Die NSA, der britische GCHQ und andere westliche Geheimdienste greifen in großem Umfang internationale Kommunikation ab, spionieren Unternehmen sowie staatliche Stellen aus und verpflichten Dienstleister im Geheimen zur Kooperation. Einzelheiten dazu hat Edward Snowden enthüllt.

Muižnieks widmet sich in seinem Bericht den Gefahren, die staatliche Eingriffe in Internetaktivitäten mit sich bringen. Besonderes Augenmerk legt er auf die Grundrechte der Meinungsfreiheit und des Datenschutzes. Dem britischen Guardian sagte Muižnieks, "bezüglich der Überwachung wurden die rechtlichen Grenzen überschritten und die demokratische Kontrolle muss schärfer werden". Die massenhafte Vorratsdatenspeicherung steht für ihn im Widerspruch zur Rechtsstaatlichkeit.
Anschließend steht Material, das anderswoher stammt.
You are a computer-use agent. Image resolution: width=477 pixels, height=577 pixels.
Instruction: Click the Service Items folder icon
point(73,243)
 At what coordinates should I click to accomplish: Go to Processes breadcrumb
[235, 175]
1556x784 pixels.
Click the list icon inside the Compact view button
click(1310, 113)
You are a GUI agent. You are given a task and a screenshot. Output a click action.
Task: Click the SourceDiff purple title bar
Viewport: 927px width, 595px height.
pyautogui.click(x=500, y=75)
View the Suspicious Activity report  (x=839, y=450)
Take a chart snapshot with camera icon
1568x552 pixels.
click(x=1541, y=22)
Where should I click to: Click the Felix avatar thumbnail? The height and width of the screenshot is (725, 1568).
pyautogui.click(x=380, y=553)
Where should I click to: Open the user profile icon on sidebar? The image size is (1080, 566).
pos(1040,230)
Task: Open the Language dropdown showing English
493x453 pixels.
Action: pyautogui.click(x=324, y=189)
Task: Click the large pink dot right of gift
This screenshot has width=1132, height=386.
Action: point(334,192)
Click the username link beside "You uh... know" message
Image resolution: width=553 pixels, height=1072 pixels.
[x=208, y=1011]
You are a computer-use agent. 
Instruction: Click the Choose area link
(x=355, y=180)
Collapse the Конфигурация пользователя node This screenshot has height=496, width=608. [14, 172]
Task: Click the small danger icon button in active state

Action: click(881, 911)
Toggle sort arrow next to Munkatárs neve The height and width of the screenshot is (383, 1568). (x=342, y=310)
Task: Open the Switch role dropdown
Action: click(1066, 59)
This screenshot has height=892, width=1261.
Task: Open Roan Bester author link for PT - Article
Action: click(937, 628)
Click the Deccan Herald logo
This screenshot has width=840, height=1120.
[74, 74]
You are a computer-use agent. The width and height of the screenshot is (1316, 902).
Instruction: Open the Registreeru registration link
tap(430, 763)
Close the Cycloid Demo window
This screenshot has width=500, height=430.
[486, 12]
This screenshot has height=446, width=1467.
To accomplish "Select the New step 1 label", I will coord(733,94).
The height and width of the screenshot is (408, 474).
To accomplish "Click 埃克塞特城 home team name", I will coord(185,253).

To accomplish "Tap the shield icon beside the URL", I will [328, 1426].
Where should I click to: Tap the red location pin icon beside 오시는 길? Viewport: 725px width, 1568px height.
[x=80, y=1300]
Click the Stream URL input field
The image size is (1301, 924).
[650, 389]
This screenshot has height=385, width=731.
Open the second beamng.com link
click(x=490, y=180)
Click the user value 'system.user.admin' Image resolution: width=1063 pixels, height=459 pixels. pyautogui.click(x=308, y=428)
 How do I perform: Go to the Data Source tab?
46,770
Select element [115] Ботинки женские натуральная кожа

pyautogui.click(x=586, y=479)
Als ein wesentliches Problem hat Muižnieks ausgemacht, dass weite Teile der Internetinfrastruktur von privaten Unternehmen kontrolliert werde, die nicht direkt an internationale Menschenrechtsabkommen gebunden sind. Gleichzeitig unterstehen sie aber nationalem Recht, das nicht immer mit internationalen Standards übereinstimme. Direkt oder indirekt – etwa durch politischen Druck – können Staaten Unternehmen dann zu Maßnahmen drängen, die ihnen selbst verboten wären. Regierungen sollten damit aufhören, sich hinter Unternehmen zu verstecken und die Gültigkeit rechtsstaatlicher Grundsätze auch im Internet sicherstellen, fordert der Menschenrechtskommissar.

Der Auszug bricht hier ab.